According to Allgood, the 11-year-old Alexandria center will have to find a new location when the lease on its classroom and office space runs out in August 2008. Allgood said the center is looking to double its space despite its recent decline in enrollment when specific programs, including engineering, were transferred to GW’s newer Arlington center.

The Alexandria center teaches 464 students said Matt Lindsay, assistant director of GW Media Relations. In addition to Alexandria, other GW “Near You” centers located in Virginia include centers in Arlington, Newport News, Mechanicsville, Chesapeake, Virginia Beach, Ashburn and McLean. There are also three centers located in the District.

Alexandria center student Bethany Cochol, 26, is in the last year of a graduate degree program in counseling. The program is offered as a cohort, meaning students are admitted as a group, take classes together and graduate as one unit.

“I really liked the idea of the program . (it’s) an intense two years, but (you’re) getting it done in two years,” she said.

You get to know everyone in your cohort really well, said Cochol, likening the program to a small family.

Allgood agreed that the cohort programs offered at the Alexandria center are more than just learning environments.

“These people who come here, their lives are as stressful as you can imagine,” said Allgood about the average graduate student at the Alexandria center, who often also has a full-time job and a family. “The students, in a sense, hold each other together as life conflicts come into play.”

Of the 14 different programs offered in Alexandria, five require students to study in cohorts, according to the center’s Web site. Two of such programs include counseling and publishing.

GW’s Foggy Bottom campus also has a cohort masters program in counseling, but unlike Foggy Bottom, the Alexandria campus requires its students to have three years of work experience prior to acceptance, said Rebecca Dedmond, assistant professor of counseling and director of Alexandria’s counseling cohort.

“Because these students have already been out . they’re probably not as interested in an on-campus experience,” said Dedmond about Alexandria students as compared to Foggy Bottom graduate students.

Ann Merchant, a part-time professor for the master’s in publishing program, said the cohort helps to foster camaraderie between the students. Merchant teaches a class on Thursday evenings about market strategies.

“They had a semester with one another before this class,” Merchant said about her Thursday-night students. “So you can really tell that they’ve definitely formed a relationship.”

Despite the students’ seemingly close connection, Merchant said they probably do not feel connected to GW in its entirety.

“It’s hard to know how connected they are to the University in a core sort of way,” she said.

Merchant said she likes to start her classes by asking students to answer questions that reveal something about their personalities. She added that the questions help to liven up the class and also help students to learn about one another.

Every student is required to answer out loud, and some even prepare their answers before class, said Merchant, who provides students with these questions beforehand.

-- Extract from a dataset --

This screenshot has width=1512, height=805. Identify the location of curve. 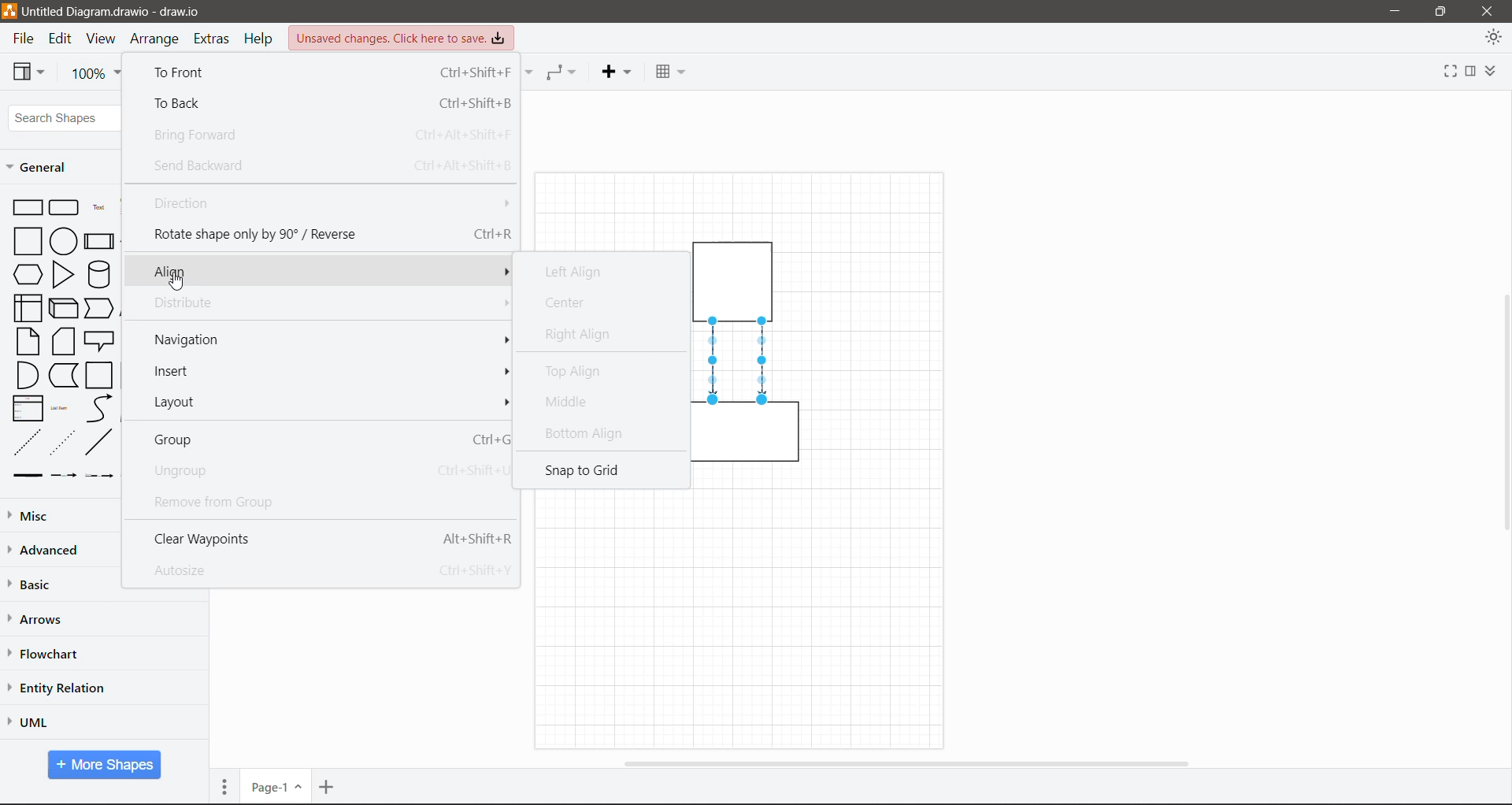
(99, 409).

Last Thursday, the question was, if you could invite three people to dinner, dead or alive, who would they be?

Sitting in the back of Merchant’s classroom, Comer knew his answers well before class started. Abraham Lincoln, Martin Luther King and Kofi Annan, he said.

Although Comer never goes to GW’s main campus and didn’t know that Trachtenberg is the president of the University, he did say he’s a GW sports fan when the teams are winning.